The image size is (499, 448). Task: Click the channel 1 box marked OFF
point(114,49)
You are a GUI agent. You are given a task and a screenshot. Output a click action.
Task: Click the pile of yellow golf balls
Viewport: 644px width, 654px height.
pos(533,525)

--------------------------------

● Required work
Every record, restated word for word, should make up your reply.

● Exercise result
The image size is (499, 448). Task: Click the channel 1 box marked OFF
point(114,49)
You are a GUI agent. You are given a task and a screenshot. Output a click action.
Task: Click the pile of yellow golf balls
Viewport: 644px width, 654px height.
pos(533,525)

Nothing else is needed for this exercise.